What’s not to like? ColoradoCare looked at the $30 billion Coloradans currently pay for health care, and found a way to lower the cost to $25 billion while providing universal coverage to ensure every Colorado resident has guaranteed full access to health care benefits that exceed the current standards under the Affordable Care Act. Amendment 69 offers a fiscally conservative solution that saves Coloradans a collective $4.5 billion or more each year compared to the current insurance model, and ColoradoCare includes no insurance premiums, no deductibles, and no co-pays for primary and preventive care.
The new plan is paid for primarily through a simple 3.33% payroll deduction for employees and by employers contributing 6.67% of payroll.
“For a worker with a $50,000 income, employers would have to pay $278 a month, and workers $139,” the Business Journal reports. “That compares to a $1,400 average monthly cost currently for a platinum-level small-group plan for a family of four in Denver.”
The winning trend supports the anecdotal evidence the campaign sees every day as Coloradans reject the fear-mongering and “untruths” of the opposition and make the informed decision to support an approach to health care that has been proven to work in every other industrialized country on the planet.

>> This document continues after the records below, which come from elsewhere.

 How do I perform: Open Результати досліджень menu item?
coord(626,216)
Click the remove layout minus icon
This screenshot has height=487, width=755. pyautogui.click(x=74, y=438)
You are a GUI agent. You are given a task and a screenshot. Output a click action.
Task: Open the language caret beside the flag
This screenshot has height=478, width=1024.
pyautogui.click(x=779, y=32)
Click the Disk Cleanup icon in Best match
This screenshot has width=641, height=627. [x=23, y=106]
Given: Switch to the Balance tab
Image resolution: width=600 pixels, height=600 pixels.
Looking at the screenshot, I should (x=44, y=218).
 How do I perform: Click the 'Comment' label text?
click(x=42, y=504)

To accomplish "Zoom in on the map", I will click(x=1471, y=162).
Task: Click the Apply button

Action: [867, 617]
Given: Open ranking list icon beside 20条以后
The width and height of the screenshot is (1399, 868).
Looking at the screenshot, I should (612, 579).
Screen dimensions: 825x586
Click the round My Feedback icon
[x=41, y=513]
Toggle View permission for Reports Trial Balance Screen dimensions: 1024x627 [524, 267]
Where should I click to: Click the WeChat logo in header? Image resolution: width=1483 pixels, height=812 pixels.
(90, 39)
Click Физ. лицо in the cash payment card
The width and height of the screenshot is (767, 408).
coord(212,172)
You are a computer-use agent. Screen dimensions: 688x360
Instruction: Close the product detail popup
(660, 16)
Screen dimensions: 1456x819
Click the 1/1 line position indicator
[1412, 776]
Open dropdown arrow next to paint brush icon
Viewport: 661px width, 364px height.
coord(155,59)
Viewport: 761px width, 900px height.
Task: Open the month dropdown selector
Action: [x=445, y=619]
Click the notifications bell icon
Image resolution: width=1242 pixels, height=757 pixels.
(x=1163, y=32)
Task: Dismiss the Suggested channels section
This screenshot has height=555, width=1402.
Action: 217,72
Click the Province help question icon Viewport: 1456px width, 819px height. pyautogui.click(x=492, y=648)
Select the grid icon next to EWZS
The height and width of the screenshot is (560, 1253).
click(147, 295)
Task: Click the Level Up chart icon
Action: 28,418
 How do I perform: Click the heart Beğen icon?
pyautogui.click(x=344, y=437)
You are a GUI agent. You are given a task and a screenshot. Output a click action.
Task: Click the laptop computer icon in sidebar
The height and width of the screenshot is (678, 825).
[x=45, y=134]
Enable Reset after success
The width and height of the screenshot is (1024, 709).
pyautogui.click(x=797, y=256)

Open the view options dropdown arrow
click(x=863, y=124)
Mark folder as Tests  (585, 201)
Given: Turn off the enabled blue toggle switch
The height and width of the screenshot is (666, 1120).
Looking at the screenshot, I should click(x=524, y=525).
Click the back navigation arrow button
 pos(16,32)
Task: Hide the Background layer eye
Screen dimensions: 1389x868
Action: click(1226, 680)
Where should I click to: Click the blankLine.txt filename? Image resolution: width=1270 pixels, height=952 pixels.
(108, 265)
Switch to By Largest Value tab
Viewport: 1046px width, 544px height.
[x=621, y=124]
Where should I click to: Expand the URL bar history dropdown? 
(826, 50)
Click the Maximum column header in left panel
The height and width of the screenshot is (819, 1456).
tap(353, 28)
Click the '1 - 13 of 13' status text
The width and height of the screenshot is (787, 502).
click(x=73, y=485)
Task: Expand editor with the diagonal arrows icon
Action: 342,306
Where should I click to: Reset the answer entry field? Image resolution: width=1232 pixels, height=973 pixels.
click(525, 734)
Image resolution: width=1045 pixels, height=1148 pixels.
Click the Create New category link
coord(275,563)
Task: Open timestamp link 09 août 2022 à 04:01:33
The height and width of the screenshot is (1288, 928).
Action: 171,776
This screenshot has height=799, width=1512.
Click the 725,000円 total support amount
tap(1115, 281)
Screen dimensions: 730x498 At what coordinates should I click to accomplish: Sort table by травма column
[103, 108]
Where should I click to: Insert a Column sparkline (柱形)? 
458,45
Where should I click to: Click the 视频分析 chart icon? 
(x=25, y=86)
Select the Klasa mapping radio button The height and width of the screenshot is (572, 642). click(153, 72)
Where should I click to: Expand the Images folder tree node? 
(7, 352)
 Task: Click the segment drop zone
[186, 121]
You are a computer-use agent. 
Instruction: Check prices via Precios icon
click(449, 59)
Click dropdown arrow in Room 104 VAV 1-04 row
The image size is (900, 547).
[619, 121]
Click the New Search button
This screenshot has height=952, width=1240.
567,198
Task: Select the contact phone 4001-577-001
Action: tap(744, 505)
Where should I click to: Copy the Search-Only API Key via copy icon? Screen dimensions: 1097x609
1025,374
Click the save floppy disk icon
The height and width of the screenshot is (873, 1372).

Amendment 69 offers a cost-saving solution to a corporate-insurance-controlled status quo health care system marked by skyrocketing premiums and deductibles that lead to hundreds of thousands of Coloradans going without health insurance and over 500 residents dying every year from the subsequent lack of treatment.
Colorado is poised to lead the country to make the kind of meaningful changes states have enacted throughout our nation’s history. States led the fight to give women the right to vote, to enact child labor laws, to allow interracial marriage, to allow marriage equality, to establish a minimum wage, to legalize medical and recreational marijuana, and so much more. Colorado can lead again in offering equal access to quality health care for all our residents.